◆ **TEXT SHOWN**:
────────

Bug 102290

Summary: [PATCH] Replace Splash font rendering by Qt font rendering
Product: poppler Reporter: oliver.sander
Component: arthur backendAssignee: poppler-bugs <poppler-bugs>
Status: RESOLVED FIXED QA Contact:
Severity: normal    
Priority: medium    
Version: unspecified   
Hardware: Other   
OS: All   
Whiteboard:
i915 platform: i915 features:
Attachments: Patch that replaces Splash font rendering by Qt font rendering
Patch that replaces Splash font rendering by Qt font rendering
Patch that replaces Splash font rendering by Qt font rendering
Patch that replaces Splash font rendering by Qt font rendering
Patch that replaces Splash font rendering by Qt font rendering
Patch that replaces Splash font rendering by Qt font rendering
Patch that replaces Splash font rendering by Qt font rendering

Description oliver.sander 2017-08-18 10:08:42 UTC
Created attachment 133600 [details] [review]
Patch that replaces Splash font rendering by Qt font rendering

Previously, the Arthur backend would use Splash code to do its font rendering.  That was not a satisfactory solution: Qt can do font rendering directly.  Also, the Splash font rendering in the Arthur code had a few bugs, which lead to legible-but-not-pretty fonts.
    
This patch replaces the Splash font rendering by Qt font rendering.  It only adds the new code, in order to make the diff short and easy to review.  A subsequent patch will then remove the Splash code in Arthur (which is quite a bit).

I took a lot of inspiration from Mihai Niculescu's patch at
    
  https://lists.freedesktop.org/archives/poppler/2013-June/010370.html
    
That's why the patch adds Mihai's name in the copyright list.

────────

◆ **SET EXERCISE 1**: In the records, starting at the line that contains "Given: Toggle Auto Key mode" and ending at the line that contains "pyautogui.click(x=236, y=360)", change "Image resolution" to "Screen resolution" and reproduce those lines with everything else left unchanged.
The text above and the records come from separate, unrelated sources.

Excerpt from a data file
────────

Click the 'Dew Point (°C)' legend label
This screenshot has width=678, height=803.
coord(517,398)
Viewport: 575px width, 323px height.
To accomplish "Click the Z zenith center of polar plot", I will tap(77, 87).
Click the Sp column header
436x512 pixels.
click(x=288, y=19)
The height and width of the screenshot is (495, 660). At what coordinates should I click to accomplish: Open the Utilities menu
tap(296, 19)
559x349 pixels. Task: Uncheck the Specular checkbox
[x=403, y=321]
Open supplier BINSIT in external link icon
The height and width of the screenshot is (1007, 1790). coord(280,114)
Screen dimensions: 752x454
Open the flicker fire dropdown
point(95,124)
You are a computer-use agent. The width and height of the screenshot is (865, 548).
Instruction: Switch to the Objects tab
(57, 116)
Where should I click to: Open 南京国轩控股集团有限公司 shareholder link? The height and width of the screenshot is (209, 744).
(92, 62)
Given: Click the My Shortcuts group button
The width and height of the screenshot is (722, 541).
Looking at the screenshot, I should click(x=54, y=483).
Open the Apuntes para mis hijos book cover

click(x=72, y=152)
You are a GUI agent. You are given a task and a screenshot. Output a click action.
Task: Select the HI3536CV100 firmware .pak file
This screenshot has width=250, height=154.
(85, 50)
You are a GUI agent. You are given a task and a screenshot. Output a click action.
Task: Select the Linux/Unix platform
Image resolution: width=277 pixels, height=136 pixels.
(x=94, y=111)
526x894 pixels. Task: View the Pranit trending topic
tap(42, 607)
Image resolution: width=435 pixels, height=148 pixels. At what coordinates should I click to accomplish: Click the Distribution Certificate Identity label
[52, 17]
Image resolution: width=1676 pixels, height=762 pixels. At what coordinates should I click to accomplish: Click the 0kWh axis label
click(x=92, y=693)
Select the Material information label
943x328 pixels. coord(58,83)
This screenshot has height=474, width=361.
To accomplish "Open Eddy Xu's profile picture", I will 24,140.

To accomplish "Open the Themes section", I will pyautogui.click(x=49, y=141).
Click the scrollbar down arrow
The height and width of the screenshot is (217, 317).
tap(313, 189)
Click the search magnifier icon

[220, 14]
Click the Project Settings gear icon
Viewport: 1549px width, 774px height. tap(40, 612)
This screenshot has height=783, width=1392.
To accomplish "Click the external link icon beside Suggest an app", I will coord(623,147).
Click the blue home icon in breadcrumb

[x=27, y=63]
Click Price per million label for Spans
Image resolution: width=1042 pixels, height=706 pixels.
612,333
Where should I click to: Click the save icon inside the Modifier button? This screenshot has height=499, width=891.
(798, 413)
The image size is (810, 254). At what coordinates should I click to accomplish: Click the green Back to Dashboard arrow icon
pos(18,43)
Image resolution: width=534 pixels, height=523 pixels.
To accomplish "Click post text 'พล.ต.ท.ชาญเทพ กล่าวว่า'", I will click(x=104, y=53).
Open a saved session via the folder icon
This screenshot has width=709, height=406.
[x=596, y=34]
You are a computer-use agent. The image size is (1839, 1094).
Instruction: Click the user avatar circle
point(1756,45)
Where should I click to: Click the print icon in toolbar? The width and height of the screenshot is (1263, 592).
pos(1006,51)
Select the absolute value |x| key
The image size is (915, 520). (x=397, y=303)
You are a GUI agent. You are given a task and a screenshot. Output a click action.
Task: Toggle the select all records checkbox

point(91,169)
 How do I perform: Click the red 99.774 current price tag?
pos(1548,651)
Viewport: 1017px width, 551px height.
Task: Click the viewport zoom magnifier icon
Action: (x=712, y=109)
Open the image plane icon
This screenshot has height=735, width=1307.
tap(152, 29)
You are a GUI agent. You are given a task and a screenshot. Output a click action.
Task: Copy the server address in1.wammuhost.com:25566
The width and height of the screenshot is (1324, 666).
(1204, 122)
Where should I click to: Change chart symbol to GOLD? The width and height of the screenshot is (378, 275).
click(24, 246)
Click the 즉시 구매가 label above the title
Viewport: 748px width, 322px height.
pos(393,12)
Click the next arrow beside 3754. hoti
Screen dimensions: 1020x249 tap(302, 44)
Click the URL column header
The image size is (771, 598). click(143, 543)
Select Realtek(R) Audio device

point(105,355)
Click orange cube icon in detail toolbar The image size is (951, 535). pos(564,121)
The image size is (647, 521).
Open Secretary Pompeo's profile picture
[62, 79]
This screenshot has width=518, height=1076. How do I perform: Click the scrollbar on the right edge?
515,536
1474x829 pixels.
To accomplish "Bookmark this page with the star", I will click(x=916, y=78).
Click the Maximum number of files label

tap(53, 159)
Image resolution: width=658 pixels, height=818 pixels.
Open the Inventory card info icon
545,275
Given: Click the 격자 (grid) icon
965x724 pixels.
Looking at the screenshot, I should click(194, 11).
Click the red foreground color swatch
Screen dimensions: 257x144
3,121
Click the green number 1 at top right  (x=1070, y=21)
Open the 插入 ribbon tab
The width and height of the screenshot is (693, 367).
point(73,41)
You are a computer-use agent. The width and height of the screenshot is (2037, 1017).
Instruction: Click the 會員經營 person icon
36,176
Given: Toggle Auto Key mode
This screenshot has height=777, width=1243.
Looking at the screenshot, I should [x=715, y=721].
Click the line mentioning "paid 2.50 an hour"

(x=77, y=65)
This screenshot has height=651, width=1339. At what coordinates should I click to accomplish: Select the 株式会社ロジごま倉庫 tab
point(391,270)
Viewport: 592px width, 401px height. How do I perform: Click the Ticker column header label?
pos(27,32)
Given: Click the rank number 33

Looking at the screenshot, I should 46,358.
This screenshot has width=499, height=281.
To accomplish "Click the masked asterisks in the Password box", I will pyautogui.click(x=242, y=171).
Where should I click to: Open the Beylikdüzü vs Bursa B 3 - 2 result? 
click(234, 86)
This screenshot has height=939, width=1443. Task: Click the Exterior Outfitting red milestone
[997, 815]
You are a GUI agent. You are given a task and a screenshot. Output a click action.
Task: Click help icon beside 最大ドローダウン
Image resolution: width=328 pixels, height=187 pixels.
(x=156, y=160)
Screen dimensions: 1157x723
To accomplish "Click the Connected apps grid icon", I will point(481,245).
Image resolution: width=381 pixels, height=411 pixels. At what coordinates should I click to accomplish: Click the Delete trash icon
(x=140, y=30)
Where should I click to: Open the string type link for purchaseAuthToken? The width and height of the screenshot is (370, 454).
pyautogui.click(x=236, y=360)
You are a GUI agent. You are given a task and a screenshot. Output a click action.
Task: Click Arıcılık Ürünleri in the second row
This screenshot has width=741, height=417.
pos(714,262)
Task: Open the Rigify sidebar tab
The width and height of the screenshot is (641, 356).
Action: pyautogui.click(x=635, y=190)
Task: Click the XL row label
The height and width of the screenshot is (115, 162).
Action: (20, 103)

────────

◆ **SET EXERCISE 2**: Extend the bug report on replacing Splash font rendering with Qt font rendering, picking up from its final sentence.

◆ **TASK OUTPUT 1**:
Given: Toggle Auto Key mode
This screenshot has height=777, width=1243.
Looking at the screenshot, I should [x=715, y=721].
Click the line mentioning "paid 2.50 an hour"

(x=77, y=65)
This screenshot has height=651, width=1339. At what coordinates should I click to accomplish: Select the 株式会社ロジごま倉庫 tab
point(391,270)
Viewport: 592px width, 401px height. How do I perform: Click the Ticker column header label?
pos(27,32)
Given: Click the rank number 33

Looking at the screenshot, I should 46,358.
This screenshot has width=499, height=281.
To accomplish "Click the masked asterisks in the Password box", I will pyautogui.click(x=242, y=171).
Where should I click to: Open the Beylikdüzü vs Bursa B 3 - 2 result? 
click(234, 86)
This screenshot has height=939, width=1443. Task: Click the Exterior Outfitting red milestone
[997, 815]
You are a GUI agent. You are given a task and a screenshot. Output a click action.
Task: Click help icon beside 最大ドローダウン
Screen resolution: width=328 pixels, height=187 pixels.
(x=156, y=160)
Screen dimensions: 1157x723
To accomplish "Click the Connected apps grid icon", I will point(481,245).
Screen resolution: width=381 pixels, height=411 pixels. At what coordinates should I click to accomplish: Click the Delete trash icon
(x=140, y=30)
Where should I click to: Open the string type link for purchaseAuthToken? The width and height of the screenshot is (370, 454).
pyautogui.click(x=236, y=360)

◆ **TASK OUTPUT 2**:
Bear with me if this patch is doing something really stupid: I am not a font expert.
Comment 1 Albert Astals Cid 2017-08-20 22:17:23 UTC
if (!(render & 1))

seems highly suspicious

And how is this thing loading fonts?
Comment 2 oliver.sander 2017-08-21 12:55:46 UTC
> if (!(render & 1))
> seems highly suspicious

I took this from the Splash-based font rendering code, which has the same text.  I guess the code does only 'fill' text rendering for now, but that is not a regression.  At least a few others of the mode seem reasonably straightforward, but I don't have any documents to test that with.

> And how is this thing loading fonts?

The updateFont method does (e.g.)

  const char* fontData = font->readEmbFontFile(xref, &fontDataLen);
  m_rawFont = std::unique_ptr<QRawFont>(new QRawFont(QByteArray(fontData, fontDataLen), fontSize));

Isn't that good enough?  Am I missing something?
Comment 3 Albert Astals Cid 2017-08-21 21:59:57 UTC
i totally missed the updateFont part of the diff.
Comment 4 Albert Astals Cid 2017-08-21 22:11:35 UTC
Have you tested this?

First pdf i tried causes text to go from "not great but is text" to "can't see anything". 

http://svn.ghostscript.com/ghostscript/tests/Ghent_V3.0/010_CMYK_OP_x3.pdf
Comment 5 oliver.sander 2017-08-22 12:23:00 UTC
Of course I tested, but not with that file. :-)  I'll have a look.
Comment 6 oliver.sander 2017-08-22 20:48:35 UTC
It's a CID font, and right now I don't know how to handle that.

Seems like I'm not the only one.  Quoting Mihai from https://lists.freedesktop.org/archives/poppler/2013-June/010338.html :

"I only have a problem with CID font with which I didn't advance enough- this is why I cannot make it display CJK."

Any ideas?

In the worst case I could make the code fall back to the Splash font renderer for all CID fonts.  Would that be acceptable?

BTW: My life would be much simpler if I knew what the parameters of the drawChar method are.  Right now I operate mainly by educated guesswork.  Could somebody please take the time and write down descriptions of what they are?  I'll gladly prepare a patch from any kind of description.  Thanks!
Comment 7 Albert Astals Cid 2017-08-22 21:07:10 UTC
(In reply to oliver.sander from comment #6)
> It's a CID font, and right now I don't know how to handle that.
> 
> Seems like I'm not the only one.  Quoting Mihai from
> https://lists.freedesktop.org/archives/poppler/2013-June/010338.html :
> 
> "I only have a problem with CID font with which I didn't advance enough-
> this is why I cannot make it display CJK."
> 
> Any ideas?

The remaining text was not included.